La trama de la novela es conocida: un día de 1714 un fraile franciscano, Junípero, que se encuentra en Perú, sube la montaña para atravesar un puente colgante, el puente del título, cuando al levantar la cabeza ve el preciso instante en que el puente se rompe por la mitad y cinco personas caen “como hormigas manoteantes al vacío”. El haber asistido a semejante acontecimiento pone al hermano Junípero en una coyuntura endiablada: tiene ante sí la prueba de la existencia del designio divino, porque seguramente Dios fue quien hizo converger en ese puente, en ese instante, a esas cinco personas, que hubiesen debido ser merecedores de la muerte. De modo que Junípero emprende una tarea detectivesca, que consiste en reconstruir las vidas de los supuestos condenados y así probar la existencia de Dios. Durante seis años entrevista allegados y parientes, esbozando cinco breves biografías, que lo llevarán a resolver que no, que no hay designio, que ninguna de esas personas merecía morir, y que por lo tanto el devenir de la existencia depende del azar y que todo está regido por el caos. Lo que le vale la muerte, que es el destino ineludible de quien en determinada época se hace las preguntas inadecuadas.
El puente de San Luis Rey tuvo un éxito rutilante: ganó el Premio Pulitzer al año siguiente de su publicación, y fue llevada al cine varios años después, en 1944. Pero la novela tuvo una influencia inmensa en la lectura de los hechos que desde entonces realizó la prensa, estadounidense primero, del resto del mundo después. Lo que Wilder relataba y las conclusiones a las que llegaba eran tan intolerables que quienes narraban las noticias buscaban a toda costa un causante, para no parecerse a la novela. Porque no era aceptable que nuestro destino no dependiera de nadie, que el caos se hubiera apoderado de todo. No solo eso: Wilder enseñó al periodismo a desconfiar de los amigos íntimos y de los parientes, porque nunca se refieren a los defectos de las víctimas.

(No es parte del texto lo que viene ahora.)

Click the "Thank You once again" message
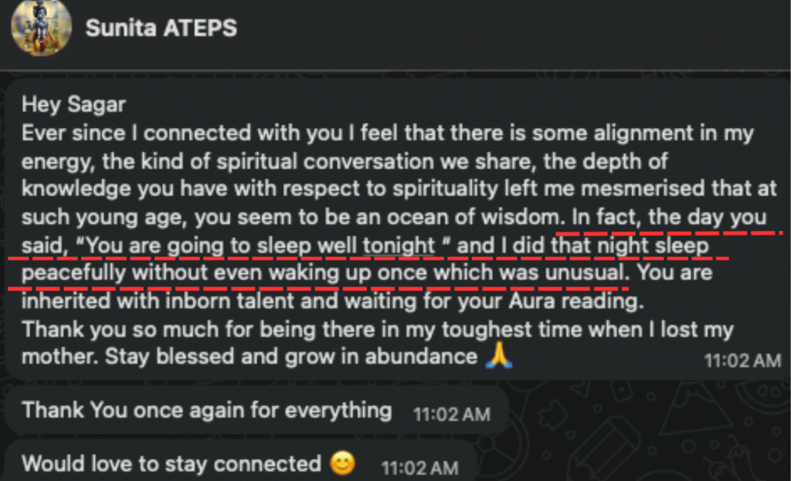This screenshot has width=791, height=481. 206,410
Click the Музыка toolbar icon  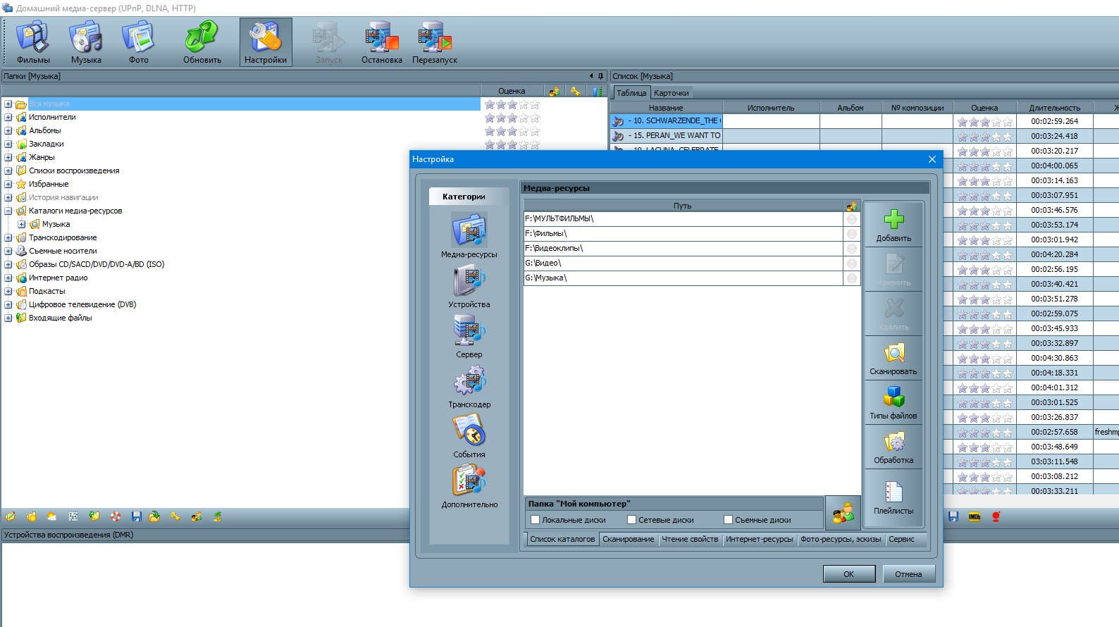pos(86,42)
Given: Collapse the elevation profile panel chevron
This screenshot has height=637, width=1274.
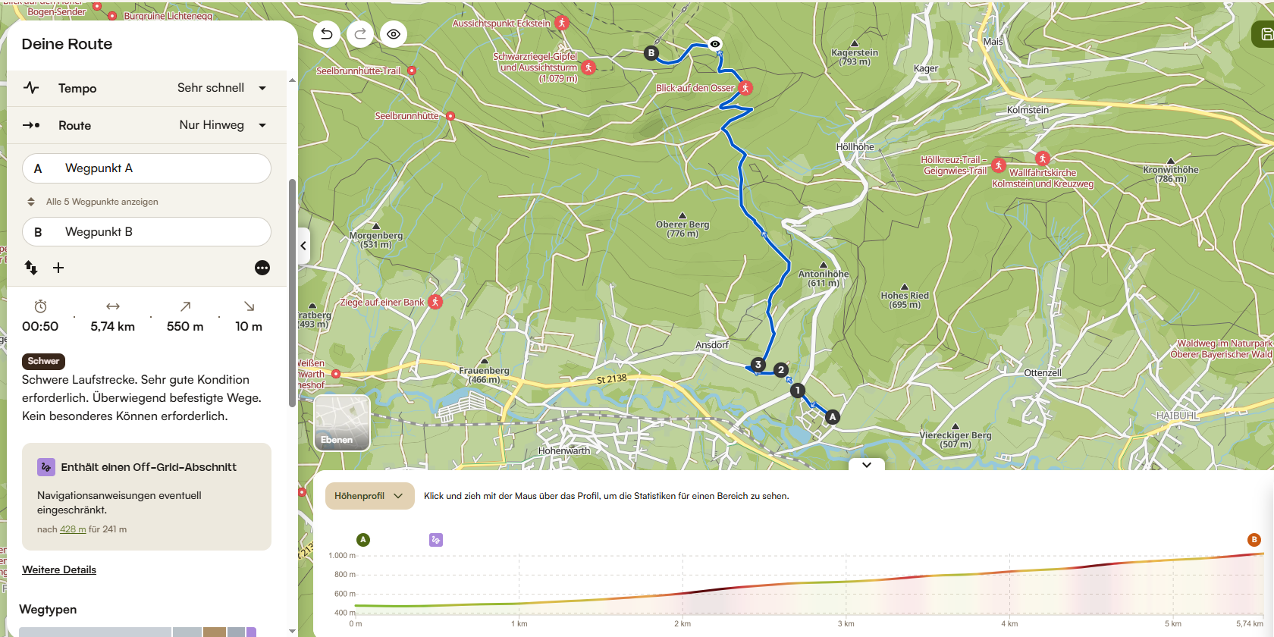Looking at the screenshot, I should [x=867, y=464].
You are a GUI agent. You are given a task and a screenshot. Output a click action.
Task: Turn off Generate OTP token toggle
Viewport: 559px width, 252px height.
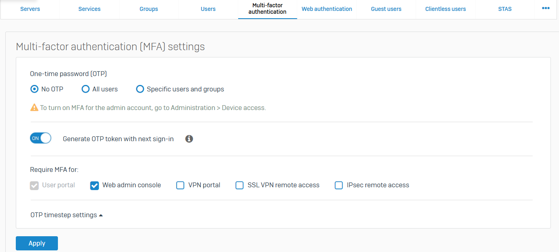pyautogui.click(x=41, y=138)
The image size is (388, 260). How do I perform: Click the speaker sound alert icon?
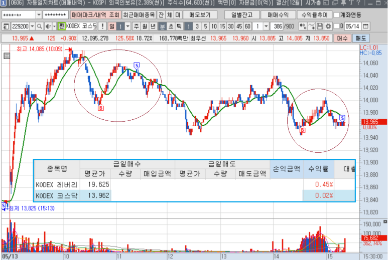coord(48,26)
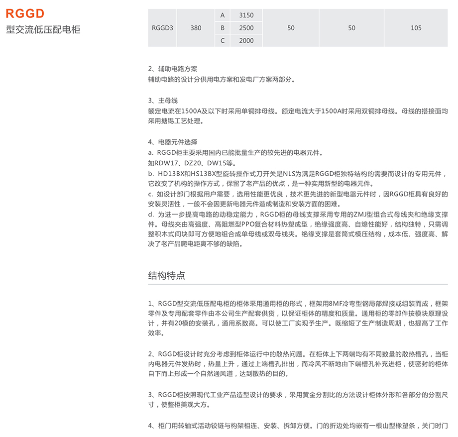This screenshot has height=437, width=458.
Task: Click the 2500 table cell
Action: click(x=246, y=28)
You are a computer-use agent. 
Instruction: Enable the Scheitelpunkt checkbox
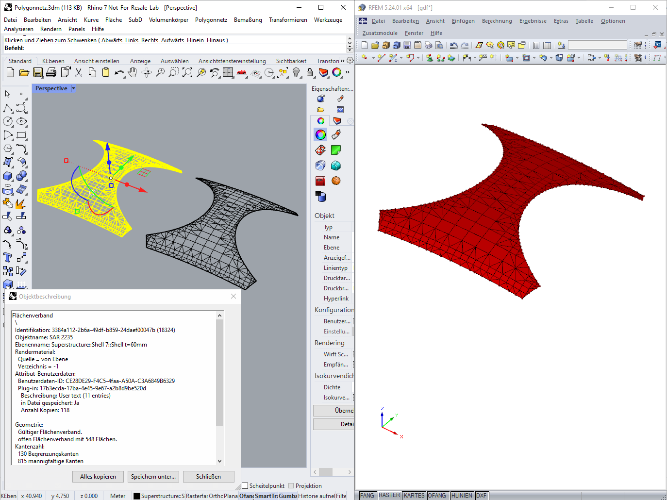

Es así como la casualidad desapareció del horizonte humano. Esto no quiere decir que no existan culpables en ciertos casos, pero cambió el modo de leer el azar: si un piano se cae desde un décimo piso y aplasta a un paseante, naturalmente el empleado de la empresa de mudanzas tendrá la culpa, pero nadie se referirá al hecho de que el que en ese preciso momento pasaba por la calle era alguien con mala suerte. La fatalidad desapareció en 1927. Y todo por culpa de una novela.